Мы ржали как лошади.
Трава уже ждала нас, и Командор напутствовал перед дальней дорогой:
– Главное – это поймать ха-ха! Точнее, в данном случае, удержать его. Удержаться за ха-ха. Могут быть другие состояния. Умняк, например. На измену можно нарваться. Из комнаты лучше не выходить! Только в случае крайней необходимости… Желательно, воду не пить. Пробьет на хавку – жрите сколько влезет!
Он встал и направился к письменному столу. На нем среди кипы бумаг, учебников и другой литературы стоял будильник, показывающий 15 ноль-ноль. Командор развернул его циферблатом к стене.
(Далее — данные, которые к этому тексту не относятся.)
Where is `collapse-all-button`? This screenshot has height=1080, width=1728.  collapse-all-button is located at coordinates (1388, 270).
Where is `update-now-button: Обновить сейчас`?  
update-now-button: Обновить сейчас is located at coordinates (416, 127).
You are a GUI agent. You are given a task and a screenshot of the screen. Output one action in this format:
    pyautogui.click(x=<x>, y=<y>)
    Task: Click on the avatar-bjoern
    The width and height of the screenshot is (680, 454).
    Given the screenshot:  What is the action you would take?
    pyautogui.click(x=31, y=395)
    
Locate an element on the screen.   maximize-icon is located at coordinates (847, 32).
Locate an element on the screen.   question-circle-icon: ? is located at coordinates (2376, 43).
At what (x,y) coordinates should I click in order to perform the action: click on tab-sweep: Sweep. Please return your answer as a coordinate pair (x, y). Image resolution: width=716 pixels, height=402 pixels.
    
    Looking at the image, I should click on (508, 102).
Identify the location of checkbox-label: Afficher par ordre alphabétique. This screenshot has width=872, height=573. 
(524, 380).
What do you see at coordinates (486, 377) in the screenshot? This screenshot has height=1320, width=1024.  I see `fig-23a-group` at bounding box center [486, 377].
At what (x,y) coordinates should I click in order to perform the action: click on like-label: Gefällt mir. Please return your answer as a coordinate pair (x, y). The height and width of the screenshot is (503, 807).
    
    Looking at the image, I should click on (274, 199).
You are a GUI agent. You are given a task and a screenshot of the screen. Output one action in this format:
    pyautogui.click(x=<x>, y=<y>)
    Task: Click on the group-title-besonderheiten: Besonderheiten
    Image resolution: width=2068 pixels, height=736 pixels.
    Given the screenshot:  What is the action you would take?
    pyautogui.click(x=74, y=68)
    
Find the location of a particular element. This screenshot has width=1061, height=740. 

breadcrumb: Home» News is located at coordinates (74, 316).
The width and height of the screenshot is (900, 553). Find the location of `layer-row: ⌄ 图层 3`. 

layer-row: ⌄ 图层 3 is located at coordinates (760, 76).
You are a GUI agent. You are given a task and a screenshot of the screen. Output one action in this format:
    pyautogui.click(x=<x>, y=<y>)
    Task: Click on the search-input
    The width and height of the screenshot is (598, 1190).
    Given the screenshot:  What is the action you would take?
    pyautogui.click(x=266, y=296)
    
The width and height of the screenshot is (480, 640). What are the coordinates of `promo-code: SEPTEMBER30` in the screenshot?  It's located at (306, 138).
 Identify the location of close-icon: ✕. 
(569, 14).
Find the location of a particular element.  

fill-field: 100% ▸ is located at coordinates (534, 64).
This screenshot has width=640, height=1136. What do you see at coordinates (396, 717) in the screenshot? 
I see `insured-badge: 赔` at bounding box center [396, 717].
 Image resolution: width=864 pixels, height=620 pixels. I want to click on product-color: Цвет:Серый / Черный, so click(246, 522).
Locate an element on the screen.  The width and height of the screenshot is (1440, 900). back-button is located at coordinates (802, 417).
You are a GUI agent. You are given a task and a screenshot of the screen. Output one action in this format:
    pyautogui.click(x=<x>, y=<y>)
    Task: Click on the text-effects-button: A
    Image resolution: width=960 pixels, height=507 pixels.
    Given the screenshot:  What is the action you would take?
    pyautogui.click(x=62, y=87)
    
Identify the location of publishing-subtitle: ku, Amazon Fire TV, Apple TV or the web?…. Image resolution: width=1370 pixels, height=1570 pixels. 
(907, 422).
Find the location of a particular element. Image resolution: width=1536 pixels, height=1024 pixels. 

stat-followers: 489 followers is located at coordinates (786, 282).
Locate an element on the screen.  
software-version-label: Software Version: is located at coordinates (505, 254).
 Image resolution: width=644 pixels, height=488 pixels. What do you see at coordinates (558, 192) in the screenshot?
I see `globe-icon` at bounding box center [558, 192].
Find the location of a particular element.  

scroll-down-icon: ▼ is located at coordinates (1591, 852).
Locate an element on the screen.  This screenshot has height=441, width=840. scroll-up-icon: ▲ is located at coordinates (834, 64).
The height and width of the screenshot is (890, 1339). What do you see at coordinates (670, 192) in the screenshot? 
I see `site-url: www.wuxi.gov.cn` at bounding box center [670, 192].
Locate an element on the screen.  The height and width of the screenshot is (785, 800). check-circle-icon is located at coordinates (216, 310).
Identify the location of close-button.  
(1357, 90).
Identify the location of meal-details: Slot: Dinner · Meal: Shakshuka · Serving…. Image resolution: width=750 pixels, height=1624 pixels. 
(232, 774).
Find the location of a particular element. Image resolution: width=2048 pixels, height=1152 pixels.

– Немного эксперимента не помешает, – сказал он загадочно. – У кого есть часы, снимите и положите на стол. Не боись, воров здесь нет, все свои!
Когда, наконец, мы сделали по несколько затяжек, наступила гробовая тишина. Мы таинственно переглядывались, но ничего не происходило. Стало скучно. Я смотрел, как дымится моя сигарета, которой я, так сказать, закуривал дозу сладковатого плана. Фаиг откинулся на спинку кресла, почему-то слегка приоткрыв рот. Он раскраснелся как помидор, стараясь подольше задержать отраву в легких. Сквозь зубы у него выходили струйки дыма. Димка с удивленным лицом повернулся к Гарею и сказал: «Я расскажу тебе крыловскую басню», потом неожиданно рассмеялся, и все посмотрели в его сторону.
– Ну? – произнес господин Петкевич, передавая гильзу с травой Командору. – Какая басня?
– Что? – хихикнул Димка.
– Ты хотел что-то о Крыловой рассказать, – предположил Гарей.
– Я? – смущенно пролепетал Димка. – А кто это?
– Ты – это ты! – уверенно заявил мудрый Фаиг.
– А кто такая Крылова? – спросил я.
Гарей принял у Командора косяк, втянул в себя дым и держал его в груди до тех пор, пока лицо у него не стало красным и напряженным.
– Может в карты сыграем, – предложил он, доставая из кармана пачку крапленых.
– Точно, мужики, – подхватил Командор, – давай в карты!
Гарей начал раздавать.
Я взглянул на Командора и увидел, что он сидит на шконке, свесив в проход ноги, и рожа у него такая, будто он десятый год на Колыме, и семейники зовут его не иначе как «пахан». Я смотрю на него, смотрю и понимаю, что на самом деле просто уставился на него как сумасшедший.
Фаиг рассказывал анекдот про наркомана. К наркоману стучатся в дверь, он возвращается из транса и спрашивает: «Кто там?». За дверью отвечают: «Я!». Наркоман в ужасе восклицает: «Я?!».